Start of LISTED ENTRIES

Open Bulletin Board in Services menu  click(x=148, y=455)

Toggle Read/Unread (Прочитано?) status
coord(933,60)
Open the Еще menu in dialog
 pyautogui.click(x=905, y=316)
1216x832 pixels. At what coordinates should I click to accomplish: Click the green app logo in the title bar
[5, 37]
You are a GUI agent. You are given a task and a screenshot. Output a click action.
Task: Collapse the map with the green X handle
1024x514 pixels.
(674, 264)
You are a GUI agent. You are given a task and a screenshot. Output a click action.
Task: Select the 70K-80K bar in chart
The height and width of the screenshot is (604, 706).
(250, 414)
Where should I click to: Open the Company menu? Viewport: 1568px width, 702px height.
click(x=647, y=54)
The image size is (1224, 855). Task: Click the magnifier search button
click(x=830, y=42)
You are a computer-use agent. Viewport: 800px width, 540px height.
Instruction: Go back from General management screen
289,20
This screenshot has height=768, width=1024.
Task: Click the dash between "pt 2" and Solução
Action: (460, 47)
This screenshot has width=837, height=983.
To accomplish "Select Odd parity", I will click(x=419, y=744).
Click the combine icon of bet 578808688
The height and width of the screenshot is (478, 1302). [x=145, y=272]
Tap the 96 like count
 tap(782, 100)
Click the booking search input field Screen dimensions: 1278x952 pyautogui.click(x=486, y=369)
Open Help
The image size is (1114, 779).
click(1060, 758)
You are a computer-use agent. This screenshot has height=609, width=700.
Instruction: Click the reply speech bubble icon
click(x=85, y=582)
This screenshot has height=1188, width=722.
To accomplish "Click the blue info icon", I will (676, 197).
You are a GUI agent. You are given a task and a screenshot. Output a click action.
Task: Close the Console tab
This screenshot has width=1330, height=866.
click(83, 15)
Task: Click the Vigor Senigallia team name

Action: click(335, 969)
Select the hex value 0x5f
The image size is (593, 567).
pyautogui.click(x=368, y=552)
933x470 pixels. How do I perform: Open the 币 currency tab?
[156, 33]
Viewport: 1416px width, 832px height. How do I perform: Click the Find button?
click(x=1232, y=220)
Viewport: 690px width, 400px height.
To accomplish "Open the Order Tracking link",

End of LISTED ENTRIES

ASSIGNED TASK —
Reproduce each line above without any alteration.

FINISHED TASK —
Open Bulletin Board in Services menu  click(x=148, y=455)

Toggle Read/Unread (Прочитано?) status
coord(933,60)
Open the Еще menu in dialog
 pyautogui.click(x=905, y=316)
1216x832 pixels. At what coordinates should I click to accomplish: Click the green app logo in the title bar
[5, 37]
You are a GUI agent. You are given a task and a screenshot. Output a click action.
Task: Collapse the map with the green X handle
1024x514 pixels.
(674, 264)
You are a GUI agent. You are given a task and a screenshot. Output a click action.
Task: Select the 70K-80K bar in chart
The height and width of the screenshot is (604, 706).
(250, 414)
Where should I click to: Open the Company menu? Viewport: 1568px width, 702px height.
click(x=647, y=54)
The image size is (1224, 855). Task: Click the magnifier search button
click(x=830, y=42)
You are a computer-use agent. Viewport: 800px width, 540px height.
Instruction: Go back from General management screen
289,20
This screenshot has height=768, width=1024.
Task: Click the dash between "pt 2" and Solução
Action: (460, 47)
This screenshot has width=837, height=983.
To accomplish "Select Odd parity", I will click(x=419, y=744).
Click the combine icon of bet 578808688
The height and width of the screenshot is (478, 1302). [x=145, y=272]
Tap the 96 like count
 tap(782, 100)
Click the booking search input field Screen dimensions: 1278x952 pyautogui.click(x=486, y=369)
Open Help
The image size is (1114, 779).
click(1060, 758)
You are a computer-use agent. This screenshot has height=609, width=700.
Instruction: Click the reply speech bubble icon
click(x=85, y=582)
This screenshot has height=1188, width=722.
To accomplish "Click the blue info icon", I will (676, 197).
You are a GUI agent. You are given a task and a screenshot. Output a click action.
Task: Close the Console tab
This screenshot has width=1330, height=866.
click(83, 15)
Task: Click the Vigor Senigallia team name

Action: click(335, 969)
Select the hex value 0x5f
The image size is (593, 567).
pyautogui.click(x=368, y=552)
933x470 pixels. How do I perform: Open the 币 currency tab?
[156, 33]
Viewport: 1416px width, 832px height. How do I perform: Click the Find button?
click(x=1232, y=220)
Viewport: 690px width, 400px height.
To accomplish "Open the Order Tracking link",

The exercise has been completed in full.